Xʷməθkʷəy̓əm (Musqueam), Sḵwx̱wú7mesh (Squamish) and səlilwətaɬ (Tsleil-Waututh)/Vancouver, B.C – This morning the Privacy Commissioners of Canada, British Columbia, Quebec and Alberta released their findings from a joint investigation into the practices of Clearview AI, a commercial vendor whose facial recognition software has been used by Canadian law enforcement agencies. The commissioners were unequivocal in their findings that Clearview AI gathered images of faces of Canadians from websites without individual express consent and used them in a commercial activity. The privacy commissioners unequivocally found this to be illegal.

The report found that 48 law enforcement agencies have run thousands of searches using Clearview AI’s facial recognition software database. This database includes millions of images of individuals in Canada, including children, that were collected from the internet without individual consent.

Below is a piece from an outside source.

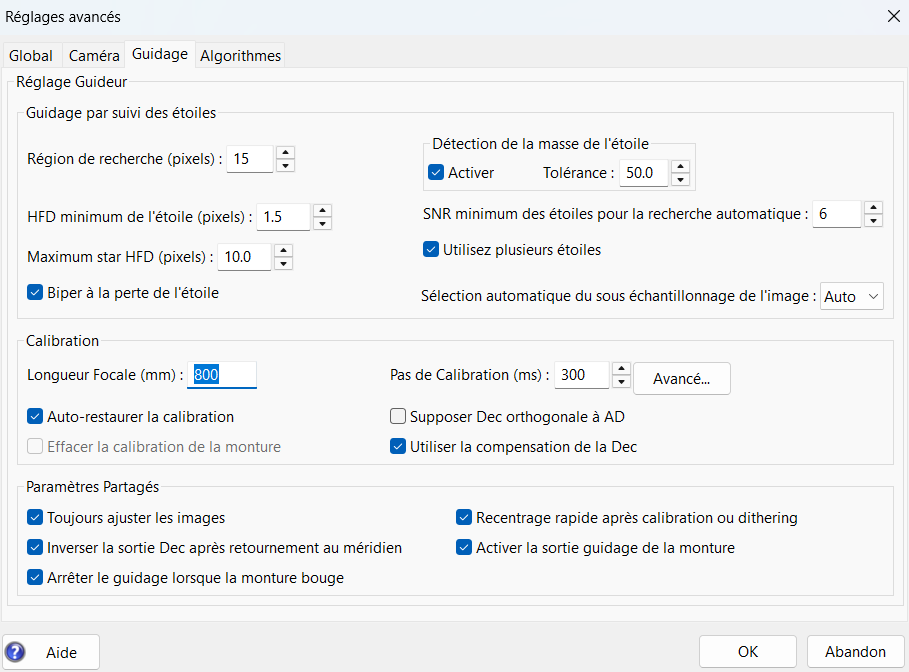The width and height of the screenshot is (909, 672).
Task: Toggle Activer star mass detection checkbox
Action: pos(436,172)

“The report confirms our suspicions – that millions of people in Canada have had their privacy violated and have been put at risk of suffering significant harms” says Meghan McDermott, BCCLA Senior Staff Counsel and Interim Policy Director. “While we welcome the strong rebuke of Clearview AI’s practices, we are horrified to learn that Clearview AI still has so much of our sensitive personal information in its commercial databases. This whole scandal points to the weakness of our privacy laws in Canada and our inability to hold public and private bodies accountable when our sensitive personal information is exploited.”

Today’s investigative findings are separate from another ongoing investigation into the RCMP’s use of Clearview AI. In addition to the prima facie violation of privacy that is at issue in contexts like this, the BCCLA is also gravely concerned that law enforcement and intelligence agencies are using biometric software from vendors like Clearview AI given the myriad studies that have shown there are structural anti-Black racial biases in facial recognition surveillance.

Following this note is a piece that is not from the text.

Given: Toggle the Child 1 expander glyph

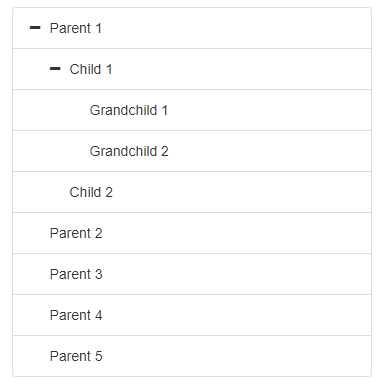Looking at the screenshot, I should (55, 69).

“At a time when society is pushing to address systemic racism in policing, adopting a technology that is known for its racial biases is a move in the wrong direction,” says Harsha Walia, Executive Director. “Now is the time for all levels of government in Canada to enact bans on facial recognition surveillance by law enforcement and intelligence agencies.”


Media Contacts

Meghan McDermott, Senior Staff Counsel and Interim Policy Director, [email protected]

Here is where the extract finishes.